Description of the task = Reproduce every one of the records below word for word, leaving nothing out and changing nothing.

Information supplied =
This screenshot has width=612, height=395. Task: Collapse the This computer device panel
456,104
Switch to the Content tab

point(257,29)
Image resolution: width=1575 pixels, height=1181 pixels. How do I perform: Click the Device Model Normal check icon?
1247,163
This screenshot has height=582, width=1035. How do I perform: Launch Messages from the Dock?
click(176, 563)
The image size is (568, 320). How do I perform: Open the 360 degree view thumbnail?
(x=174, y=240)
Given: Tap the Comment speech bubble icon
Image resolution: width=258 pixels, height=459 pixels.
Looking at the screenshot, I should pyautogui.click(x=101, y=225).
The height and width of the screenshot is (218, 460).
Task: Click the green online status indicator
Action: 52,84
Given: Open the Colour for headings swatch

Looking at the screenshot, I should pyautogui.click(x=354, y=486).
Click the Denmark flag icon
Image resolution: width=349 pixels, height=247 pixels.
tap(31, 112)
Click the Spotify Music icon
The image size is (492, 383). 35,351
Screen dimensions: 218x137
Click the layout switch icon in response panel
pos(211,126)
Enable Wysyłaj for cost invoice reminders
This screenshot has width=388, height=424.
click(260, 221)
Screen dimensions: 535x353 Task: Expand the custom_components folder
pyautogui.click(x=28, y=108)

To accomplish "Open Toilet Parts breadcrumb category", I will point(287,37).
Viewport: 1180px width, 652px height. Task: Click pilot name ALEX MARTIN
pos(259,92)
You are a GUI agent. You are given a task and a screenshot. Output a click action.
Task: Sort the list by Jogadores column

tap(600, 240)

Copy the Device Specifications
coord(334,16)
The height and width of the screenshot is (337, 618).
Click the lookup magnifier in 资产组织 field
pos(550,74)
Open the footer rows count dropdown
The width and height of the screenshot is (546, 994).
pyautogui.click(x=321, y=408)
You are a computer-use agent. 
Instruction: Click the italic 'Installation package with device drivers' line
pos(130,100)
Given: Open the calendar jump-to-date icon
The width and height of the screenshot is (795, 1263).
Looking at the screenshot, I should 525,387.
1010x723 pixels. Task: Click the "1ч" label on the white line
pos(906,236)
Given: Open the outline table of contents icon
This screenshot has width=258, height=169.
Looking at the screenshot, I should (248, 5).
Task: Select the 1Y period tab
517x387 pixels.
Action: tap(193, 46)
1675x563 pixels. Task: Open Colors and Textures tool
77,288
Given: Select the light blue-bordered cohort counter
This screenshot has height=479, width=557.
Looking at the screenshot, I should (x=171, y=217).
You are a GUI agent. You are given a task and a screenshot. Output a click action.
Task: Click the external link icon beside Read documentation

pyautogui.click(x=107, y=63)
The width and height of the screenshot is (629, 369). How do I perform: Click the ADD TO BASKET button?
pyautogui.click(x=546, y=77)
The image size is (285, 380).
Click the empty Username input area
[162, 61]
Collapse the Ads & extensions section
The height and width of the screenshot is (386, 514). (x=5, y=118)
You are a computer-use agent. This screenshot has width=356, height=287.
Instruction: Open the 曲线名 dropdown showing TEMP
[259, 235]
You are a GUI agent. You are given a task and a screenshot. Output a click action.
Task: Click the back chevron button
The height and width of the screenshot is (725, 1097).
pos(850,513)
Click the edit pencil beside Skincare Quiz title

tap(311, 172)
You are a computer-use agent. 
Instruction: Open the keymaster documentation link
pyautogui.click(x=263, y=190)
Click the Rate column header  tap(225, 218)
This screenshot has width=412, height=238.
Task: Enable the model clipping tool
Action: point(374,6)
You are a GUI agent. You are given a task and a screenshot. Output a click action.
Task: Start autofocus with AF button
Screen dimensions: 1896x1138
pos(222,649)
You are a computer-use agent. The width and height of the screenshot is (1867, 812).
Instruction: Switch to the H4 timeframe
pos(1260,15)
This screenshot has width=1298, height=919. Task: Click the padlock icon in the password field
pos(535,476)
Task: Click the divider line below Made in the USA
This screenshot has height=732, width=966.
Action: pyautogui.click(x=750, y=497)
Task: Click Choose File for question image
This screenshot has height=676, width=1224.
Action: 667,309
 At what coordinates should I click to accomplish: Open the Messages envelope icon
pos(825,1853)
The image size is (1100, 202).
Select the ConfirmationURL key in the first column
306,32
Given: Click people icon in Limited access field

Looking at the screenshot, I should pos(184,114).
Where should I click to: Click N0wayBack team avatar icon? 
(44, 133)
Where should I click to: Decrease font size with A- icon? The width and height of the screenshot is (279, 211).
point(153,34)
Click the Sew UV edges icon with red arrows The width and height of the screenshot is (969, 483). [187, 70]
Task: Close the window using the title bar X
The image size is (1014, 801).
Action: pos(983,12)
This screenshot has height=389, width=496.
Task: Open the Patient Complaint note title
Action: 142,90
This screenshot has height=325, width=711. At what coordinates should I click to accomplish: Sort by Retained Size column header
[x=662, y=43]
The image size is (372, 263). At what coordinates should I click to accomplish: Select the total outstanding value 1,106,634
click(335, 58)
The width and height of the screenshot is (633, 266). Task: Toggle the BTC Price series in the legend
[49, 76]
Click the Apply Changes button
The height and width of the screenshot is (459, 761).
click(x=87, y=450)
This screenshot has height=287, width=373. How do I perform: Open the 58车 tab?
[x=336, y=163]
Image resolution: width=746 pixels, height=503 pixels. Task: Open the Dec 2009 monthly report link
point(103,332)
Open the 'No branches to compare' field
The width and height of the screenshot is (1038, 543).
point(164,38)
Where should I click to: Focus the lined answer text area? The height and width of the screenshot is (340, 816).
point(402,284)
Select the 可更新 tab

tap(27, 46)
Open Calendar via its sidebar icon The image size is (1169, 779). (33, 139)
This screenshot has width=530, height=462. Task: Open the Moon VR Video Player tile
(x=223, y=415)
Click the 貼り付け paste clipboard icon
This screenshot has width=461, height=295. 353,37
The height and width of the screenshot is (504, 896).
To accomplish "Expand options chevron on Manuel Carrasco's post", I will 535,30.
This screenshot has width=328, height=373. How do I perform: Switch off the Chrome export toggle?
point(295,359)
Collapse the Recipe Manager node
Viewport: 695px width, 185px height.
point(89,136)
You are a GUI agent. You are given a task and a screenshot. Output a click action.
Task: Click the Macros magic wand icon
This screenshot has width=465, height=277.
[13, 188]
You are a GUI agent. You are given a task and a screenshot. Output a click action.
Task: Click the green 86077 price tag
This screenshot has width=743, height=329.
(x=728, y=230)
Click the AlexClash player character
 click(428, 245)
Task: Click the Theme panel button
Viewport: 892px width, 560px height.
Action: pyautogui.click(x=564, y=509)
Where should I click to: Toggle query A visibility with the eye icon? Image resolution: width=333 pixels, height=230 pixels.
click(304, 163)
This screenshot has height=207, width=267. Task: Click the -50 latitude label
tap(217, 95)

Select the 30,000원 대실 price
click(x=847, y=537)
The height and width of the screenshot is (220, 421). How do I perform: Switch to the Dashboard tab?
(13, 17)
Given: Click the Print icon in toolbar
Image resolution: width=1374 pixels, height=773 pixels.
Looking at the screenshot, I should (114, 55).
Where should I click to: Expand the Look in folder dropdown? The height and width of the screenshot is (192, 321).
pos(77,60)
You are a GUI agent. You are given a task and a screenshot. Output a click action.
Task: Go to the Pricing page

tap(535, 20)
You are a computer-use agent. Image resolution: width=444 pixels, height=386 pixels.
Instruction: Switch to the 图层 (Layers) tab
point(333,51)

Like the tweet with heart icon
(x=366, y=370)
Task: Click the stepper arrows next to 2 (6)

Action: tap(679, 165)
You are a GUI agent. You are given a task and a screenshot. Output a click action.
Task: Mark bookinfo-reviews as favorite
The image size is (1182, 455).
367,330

Full response =
This screenshot has width=612, height=395. Task: Collapse the This computer device panel
456,104
Switch to the Content tab

point(257,29)
Image resolution: width=1575 pixels, height=1181 pixels. How do I perform: Click the Device Model Normal check icon?
1247,163
This screenshot has height=582, width=1035. How do I perform: Launch Messages from the Dock?
click(176, 563)
The image size is (568, 320). How do I perform: Open the 360 degree view thumbnail?
(x=174, y=240)
Given: Tap the Comment speech bubble icon
Image resolution: width=258 pixels, height=459 pixels.
Looking at the screenshot, I should pyautogui.click(x=101, y=225).
The height and width of the screenshot is (218, 460).
Task: Click the green online status indicator
Action: 52,84
Given: Open the Colour for headings swatch

Looking at the screenshot, I should pyautogui.click(x=354, y=486).
Click the Denmark flag icon
Image resolution: width=349 pixels, height=247 pixels.
tap(31, 112)
Click the Spotify Music icon
The image size is (492, 383). 35,351
Screen dimensions: 218x137
Click the layout switch icon in response panel
pos(211,126)
Enable Wysyłaj for cost invoice reminders
This screenshot has width=388, height=424.
click(260, 221)
Screen dimensions: 535x353 Task: Expand the custom_components folder
pyautogui.click(x=28, y=108)

To accomplish "Open Toilet Parts breadcrumb category", I will point(287,37).
Viewport: 1180px width, 652px height. Task: Click pilot name ALEX MARTIN
pos(259,92)
You are a GUI agent. You are given a task and a screenshot. Output a click action.
Task: Sort the list by Jogadores column

tap(600, 240)

Copy the Device Specifications
coord(334,16)
The height and width of the screenshot is (337, 618).
Click the lookup magnifier in 资产组织 field
pos(550,74)
Open the footer rows count dropdown
The width and height of the screenshot is (546, 994).
pyautogui.click(x=321, y=408)
You are a computer-use agent. 
Instruction: Click the italic 'Installation package with device drivers' line
pos(130,100)
Given: Open the calendar jump-to-date icon
The width and height of the screenshot is (795, 1263).
Looking at the screenshot, I should 525,387.
1010x723 pixels. Task: Click the "1ч" label on the white line
pos(906,236)
Given: Open the outline table of contents icon
This screenshot has width=258, height=169.
Looking at the screenshot, I should (248, 5).
Task: Select the 1Y period tab
517x387 pixels.
Action: tap(193, 46)
1675x563 pixels. Task: Open Colors and Textures tool
77,288
Given: Select the light blue-bordered cohort counter
This screenshot has height=479, width=557.
Looking at the screenshot, I should (x=171, y=217).
You are a GUI agent. You are given a task and a screenshot. Output a click action.
Task: Click the external link icon beside Read documentation

pyautogui.click(x=107, y=63)
The width and height of the screenshot is (629, 369). How do I perform: Click the ADD TO BASKET button?
pyautogui.click(x=546, y=77)
The image size is (285, 380).
Click the empty Username input area
[162, 61]
Collapse the Ads & extensions section
The height and width of the screenshot is (386, 514). (x=5, y=118)
You are a computer-use agent. This screenshot has width=356, height=287.
Instruction: Open the 曲线名 dropdown showing TEMP
[259, 235]
You are a GUI agent. You are given a task and a screenshot. Output a click action.
Task: Click the back chevron button
The height and width of the screenshot is (725, 1097).
pos(850,513)
Click the edit pencil beside Skincare Quiz title

tap(311, 172)
You are a computer-use agent. 
Instruction: Open the keymaster documentation link
pyautogui.click(x=263, y=190)
Click the Rate column header  tap(225, 218)
This screenshot has width=412, height=238.
Task: Enable the model clipping tool
Action: point(374,6)
You are a GUI agent. You are given a task and a screenshot. Output a click action.
Task: Start autofocus with AF button
Screen dimensions: 1896x1138
pos(222,649)
You are a computer-use agent. The width and height of the screenshot is (1867, 812).
Instruction: Switch to the H4 timeframe
pos(1260,15)
This screenshot has width=1298, height=919. Task: Click the padlock icon in the password field
pos(535,476)
Task: Click the divider line below Made in the USA
This screenshot has height=732, width=966.
Action: pyautogui.click(x=750, y=497)
Task: Click Choose File for question image
This screenshot has height=676, width=1224.
Action: 667,309
 At what coordinates should I click to accomplish: Open the Messages envelope icon
pos(825,1853)
The image size is (1100, 202).
Select the ConfirmationURL key in the first column
306,32
Given: Click people icon in Limited access field

Looking at the screenshot, I should pos(184,114).
Where should I click to: Click N0wayBack team avatar icon? 
(44, 133)
Where should I click to: Decrease font size with A- icon? The width and height of the screenshot is (279, 211).
point(153,34)
Click the Sew UV edges icon with red arrows The width and height of the screenshot is (969, 483). [187, 70]
Task: Close the window using the title bar X
The image size is (1014, 801).
Action: pos(983,12)
This screenshot has height=389, width=496.
Task: Open the Patient Complaint note title
Action: 142,90
This screenshot has height=325, width=711. At what coordinates should I click to accomplish: Sort by Retained Size column header
[x=662, y=43]
The image size is (372, 263). At what coordinates should I click to accomplish: Select the total outstanding value 1,106,634
click(335, 58)
The width and height of the screenshot is (633, 266). Task: Toggle the BTC Price series in the legend
[49, 76]
Click the Apply Changes button
The height and width of the screenshot is (459, 761).
click(x=87, y=450)
This screenshot has height=287, width=373. How do I perform: Open the 58车 tab?
[x=336, y=163]
Image resolution: width=746 pixels, height=503 pixels. Task: Open the Dec 2009 monthly report link
point(103,332)
Open the 'No branches to compare' field
The width and height of the screenshot is (1038, 543).
point(164,38)
Where should I click to: Focus the lined answer text area? The height and width of the screenshot is (340, 816).
point(402,284)
Select the 可更新 tab

tap(27, 46)
Open Calendar via its sidebar icon The image size is (1169, 779). (33, 139)
This screenshot has width=530, height=462. Task: Open the Moon VR Video Player tile
(x=223, y=415)
Click the 貼り付け paste clipboard icon
This screenshot has width=461, height=295. 353,37
The height and width of the screenshot is (504, 896).
To accomplish "Expand options chevron on Manuel Carrasco's post", I will 535,30.
This screenshot has width=328, height=373. How do I perform: Switch off the Chrome export toggle?
point(295,359)
Collapse the Recipe Manager node
Viewport: 695px width, 185px height.
point(89,136)
You are a GUI agent. You are given a task and a screenshot. Output a click action.
Task: Click the Macros magic wand icon
This screenshot has width=465, height=277.
[13, 188]
You are a GUI agent. You are given a task and a screenshot. Output a click action.
Task: Click the green 86077 price tag
This screenshot has width=743, height=329.
(x=728, y=230)
Click the AlexClash player character
 click(428, 245)
Task: Click the Theme panel button
Viewport: 892px width, 560px height.
Action: pyautogui.click(x=564, y=509)
Where should I click to: Toggle query A visibility with the eye icon? Image resolution: width=333 pixels, height=230 pixels.
click(304, 163)
This screenshot has height=207, width=267. Task: Click the -50 latitude label
tap(217, 95)

Select the 30,000원 대실 price
click(x=847, y=537)
The height and width of the screenshot is (220, 421). How do I perform: Switch to the Dashboard tab?
(13, 17)
Given: Click the Print icon in toolbar
Image resolution: width=1374 pixels, height=773 pixels.
Looking at the screenshot, I should (114, 55).
Where should I click to: Expand the Look in folder dropdown? The height and width of the screenshot is (192, 321).
pos(77,60)
You are a GUI agent. You are given a task and a screenshot. Output a click action.
Task: Go to the Pricing page

tap(535, 20)
You are a computer-use agent. Image resolution: width=444 pixels, height=386 pixels.
Instruction: Switch to the 图层 (Layers) tab
point(333,51)

Like the tweet with heart icon
(x=366, y=370)
Task: Click the stepper arrows next to 2 (6)

Action: tap(679, 165)
You are a GUI agent. You are given a task and a screenshot. Output a click action.
Task: Mark bookinfo-reviews as favorite
The image size is (1182, 455).
367,330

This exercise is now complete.